Your task is to repeat exactly the lines below between the line holding "You are a computer-use" and the line holding "Instruction: Click gray", inclusive, and only those.

▸ **Dataset records**:
··········
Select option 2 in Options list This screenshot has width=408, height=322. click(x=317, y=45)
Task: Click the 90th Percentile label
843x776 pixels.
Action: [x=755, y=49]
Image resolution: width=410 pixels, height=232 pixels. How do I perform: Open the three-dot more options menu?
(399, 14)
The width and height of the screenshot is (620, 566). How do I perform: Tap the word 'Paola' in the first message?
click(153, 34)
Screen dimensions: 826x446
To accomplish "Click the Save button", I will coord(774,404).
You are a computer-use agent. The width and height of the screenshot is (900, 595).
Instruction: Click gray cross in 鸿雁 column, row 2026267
··········
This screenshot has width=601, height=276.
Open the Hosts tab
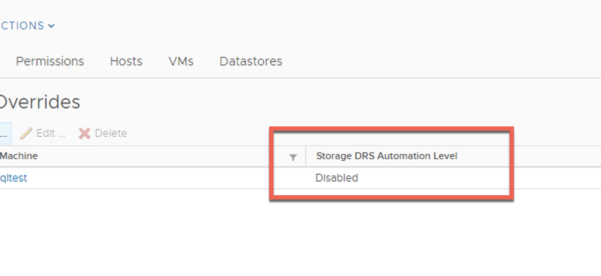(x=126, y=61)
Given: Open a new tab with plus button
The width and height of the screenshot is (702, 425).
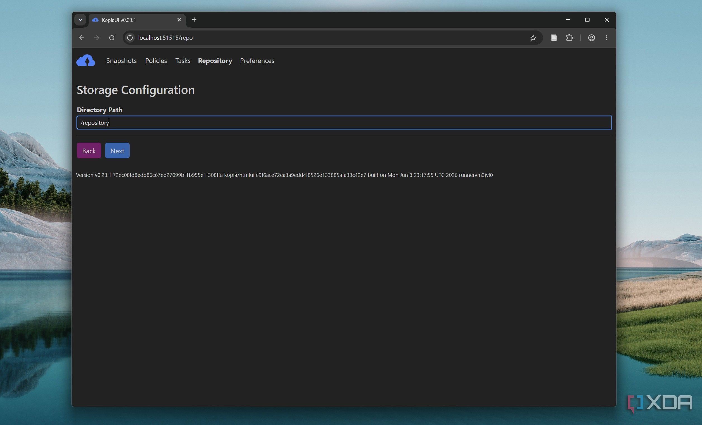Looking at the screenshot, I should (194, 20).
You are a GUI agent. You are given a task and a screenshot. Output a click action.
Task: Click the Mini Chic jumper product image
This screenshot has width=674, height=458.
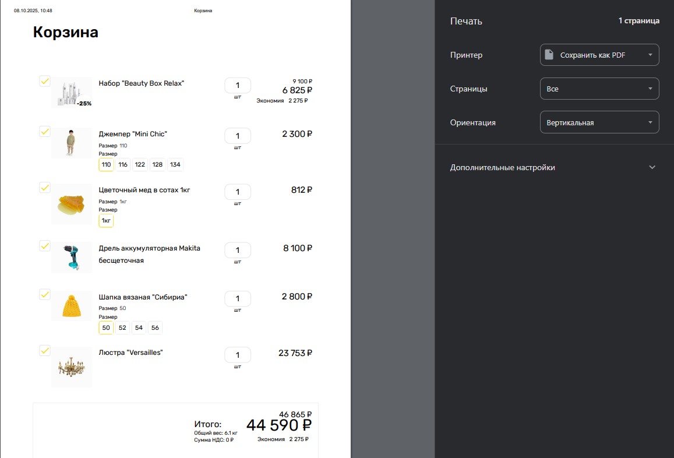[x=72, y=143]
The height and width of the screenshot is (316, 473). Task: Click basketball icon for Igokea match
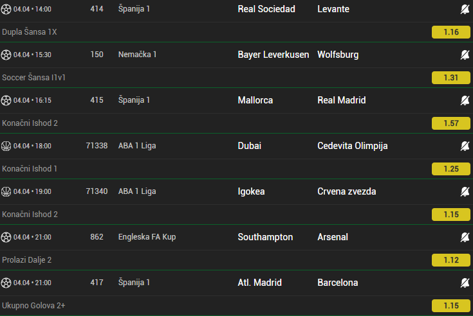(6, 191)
··········
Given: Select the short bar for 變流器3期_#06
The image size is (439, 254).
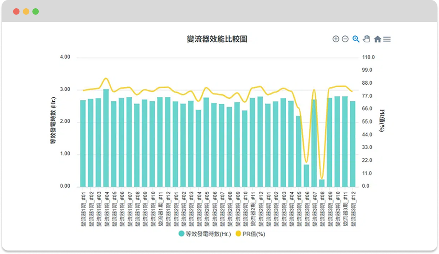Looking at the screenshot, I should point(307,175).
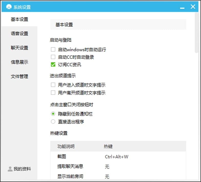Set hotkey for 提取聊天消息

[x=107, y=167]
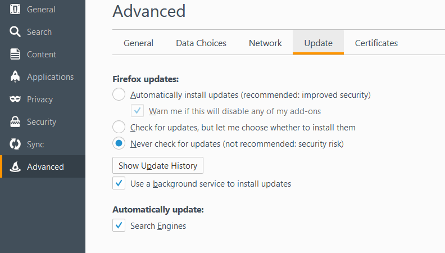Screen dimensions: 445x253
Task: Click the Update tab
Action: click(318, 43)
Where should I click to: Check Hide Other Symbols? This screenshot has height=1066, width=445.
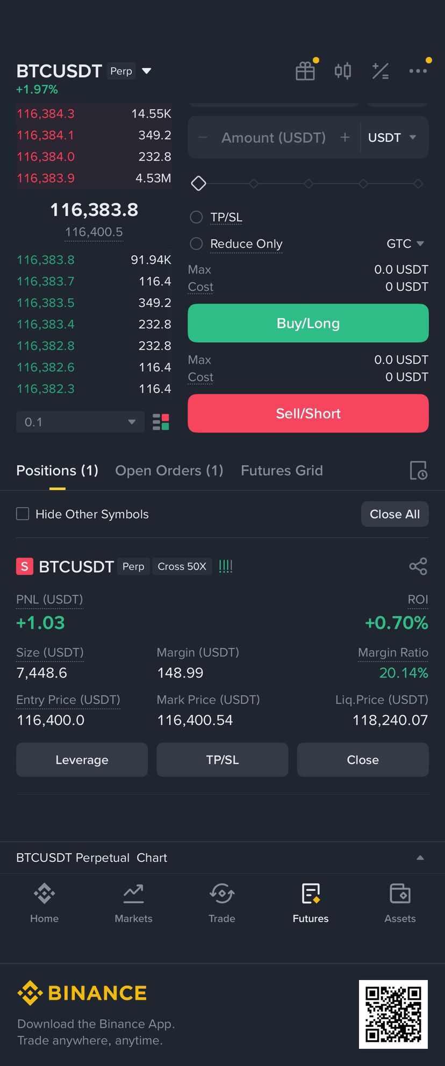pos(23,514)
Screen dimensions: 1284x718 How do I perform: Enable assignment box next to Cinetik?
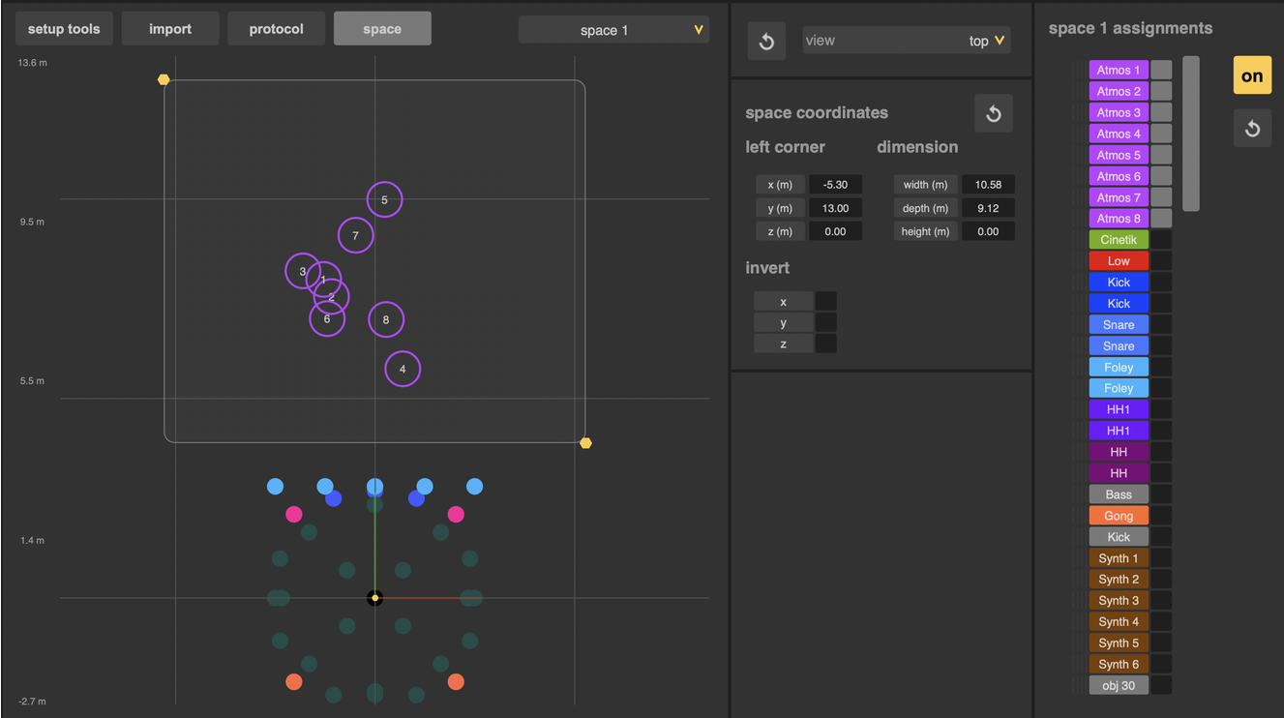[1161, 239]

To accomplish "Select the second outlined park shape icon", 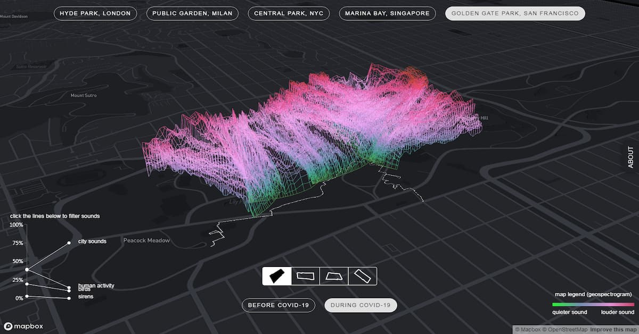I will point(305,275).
··········
▸ **Answer area**:
You are a computer-use agent. The width and height of the screenshot is (900, 595).
Instruction: Click gray cross in 鸿雁 column, row 2026267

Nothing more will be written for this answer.